Task statement -> A verbatim copy of the lines from the one with "Mit Vergnügen Berlin (728, 37)" through the final line below is required; print it and nothing else.

Information ->
*** Begin section ***

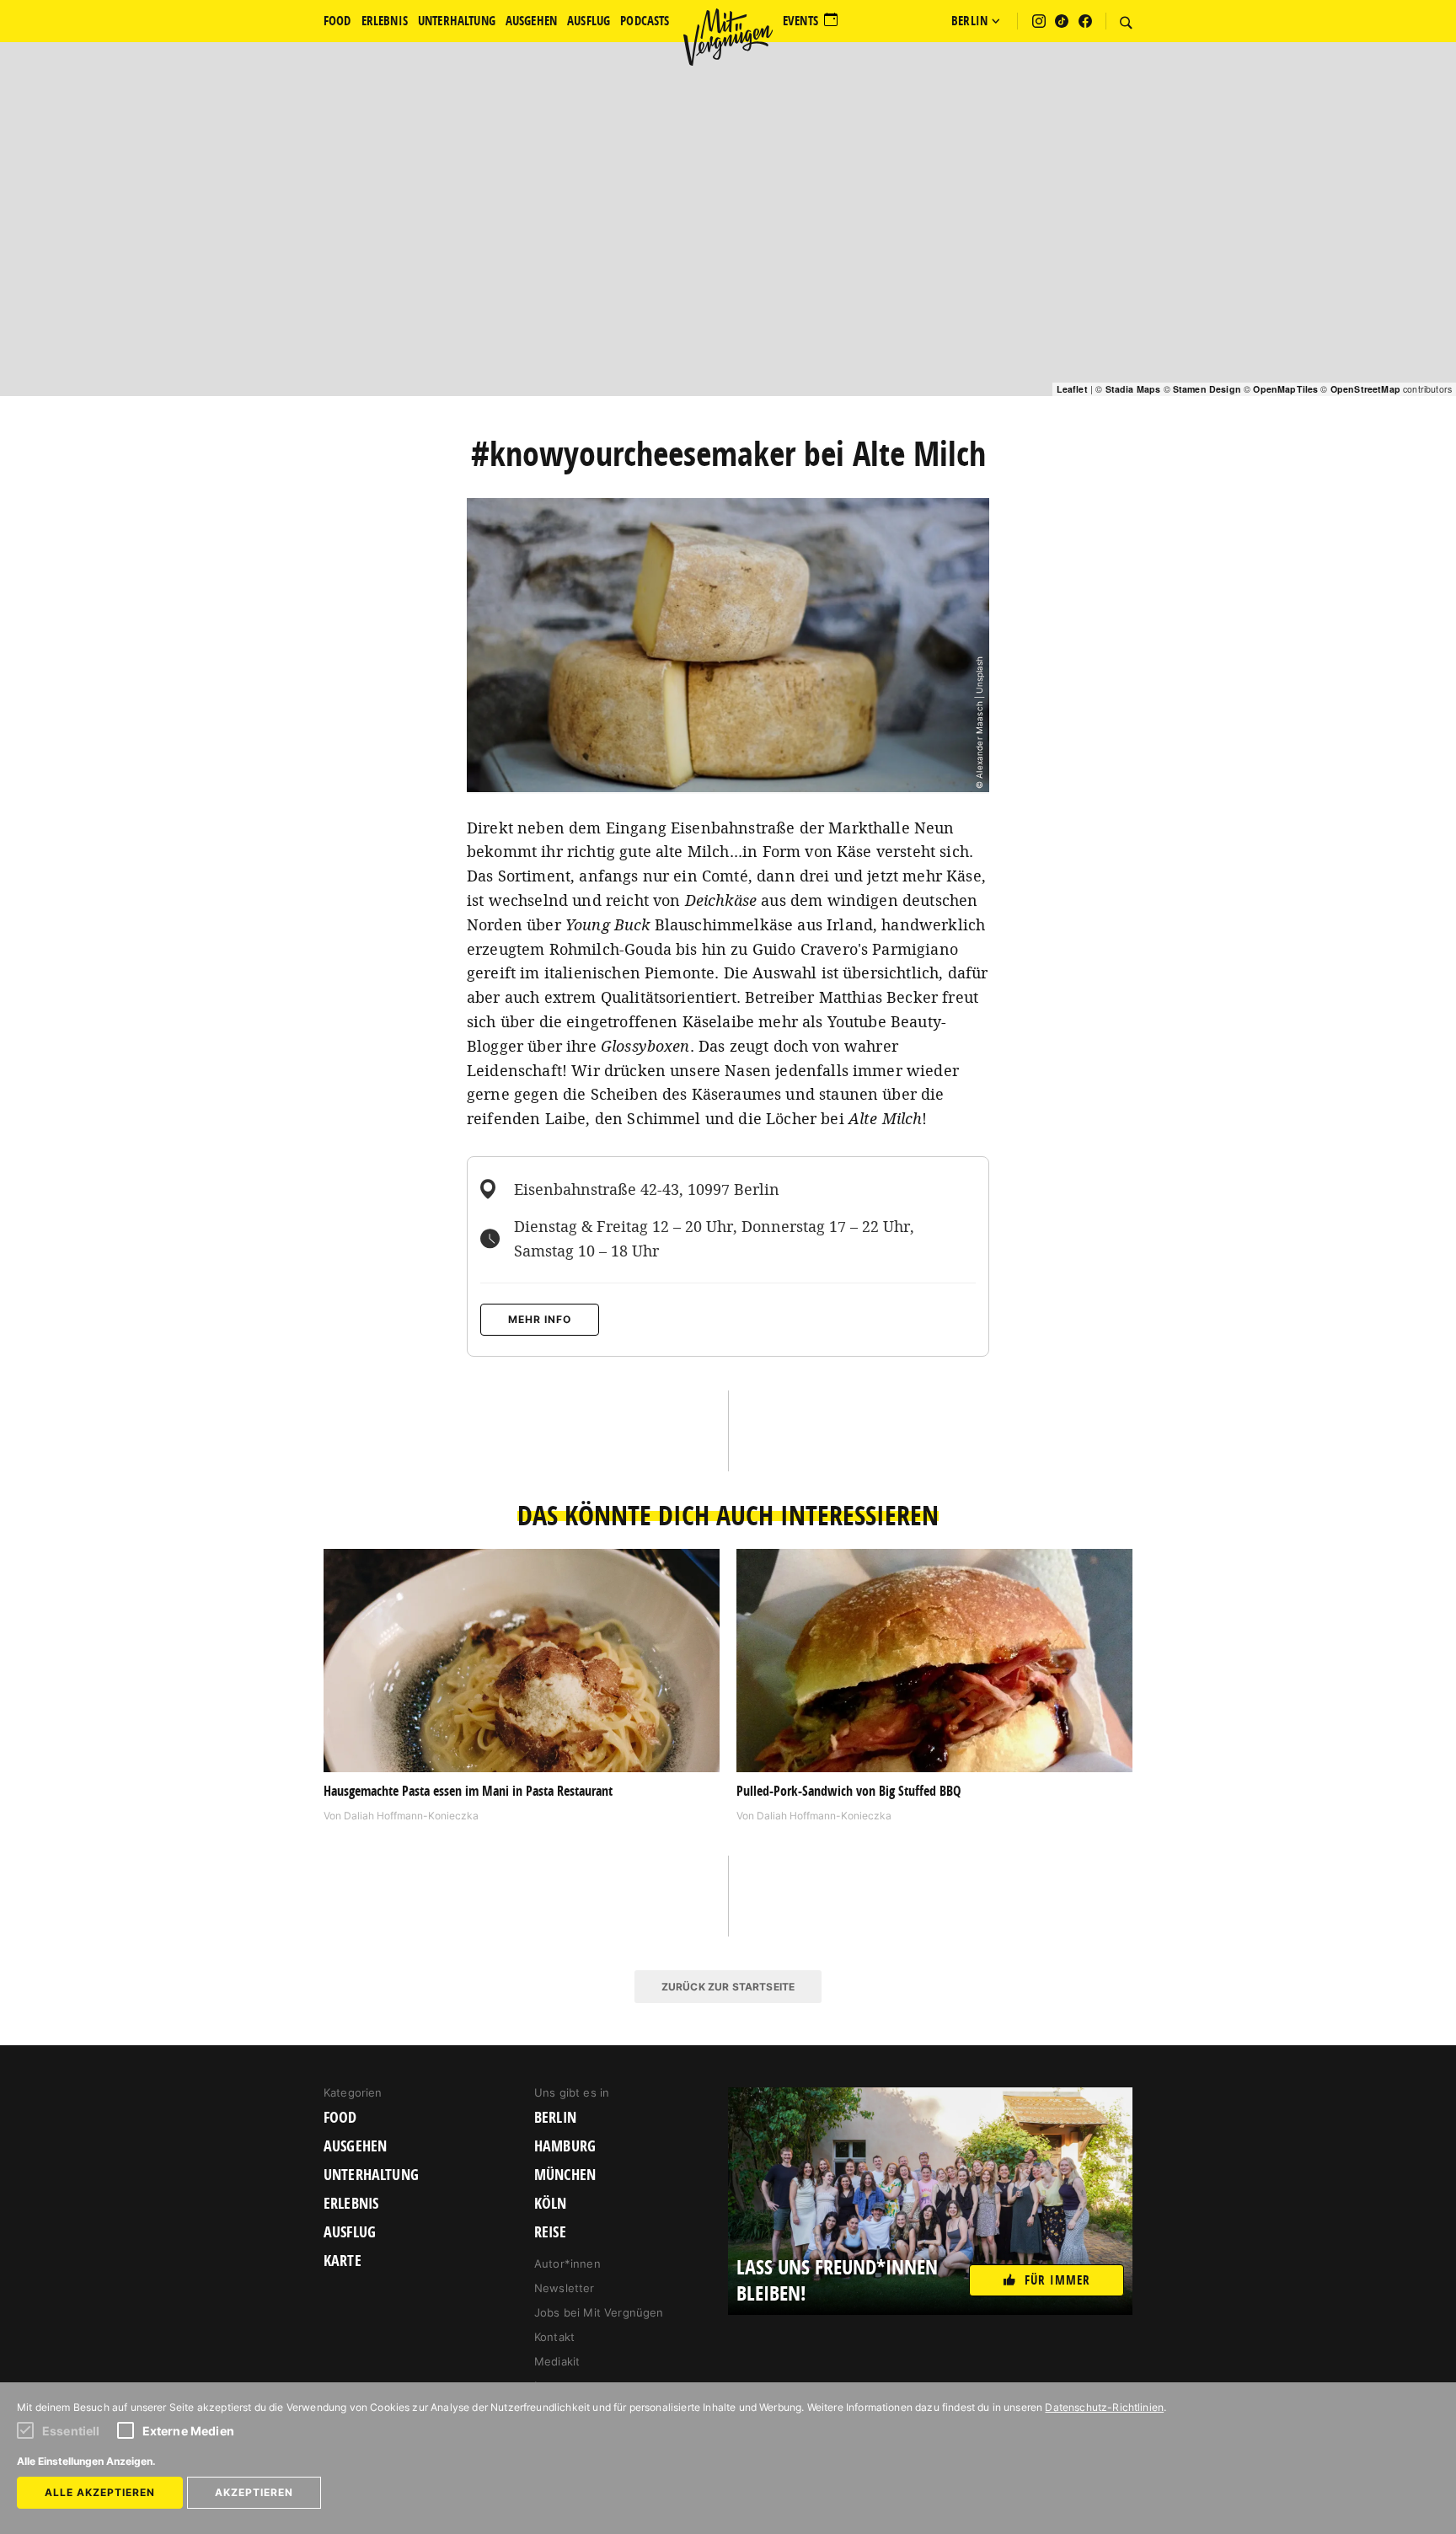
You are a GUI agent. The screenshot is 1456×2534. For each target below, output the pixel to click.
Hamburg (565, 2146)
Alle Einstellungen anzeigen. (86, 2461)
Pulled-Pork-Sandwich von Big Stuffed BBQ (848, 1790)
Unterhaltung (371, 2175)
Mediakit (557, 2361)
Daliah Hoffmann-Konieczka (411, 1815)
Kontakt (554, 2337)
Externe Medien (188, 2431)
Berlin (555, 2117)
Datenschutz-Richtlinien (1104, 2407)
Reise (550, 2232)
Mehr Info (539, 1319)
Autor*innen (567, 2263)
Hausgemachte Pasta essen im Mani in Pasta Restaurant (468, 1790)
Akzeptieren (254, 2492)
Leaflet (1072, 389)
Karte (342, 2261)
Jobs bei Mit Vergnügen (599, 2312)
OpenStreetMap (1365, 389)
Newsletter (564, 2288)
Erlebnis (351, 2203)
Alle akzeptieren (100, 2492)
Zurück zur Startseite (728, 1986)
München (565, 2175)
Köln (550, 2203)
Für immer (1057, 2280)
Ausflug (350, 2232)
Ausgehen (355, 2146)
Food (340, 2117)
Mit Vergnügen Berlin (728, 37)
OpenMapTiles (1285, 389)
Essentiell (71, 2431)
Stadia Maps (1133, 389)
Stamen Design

*** End section ***

Exercise response ->
Mit Vergnügen Berlin (728, 37)
OpenMapTiles (1285, 389)
Essentiell (71, 2431)
Stadia Maps (1133, 389)
Stamen Design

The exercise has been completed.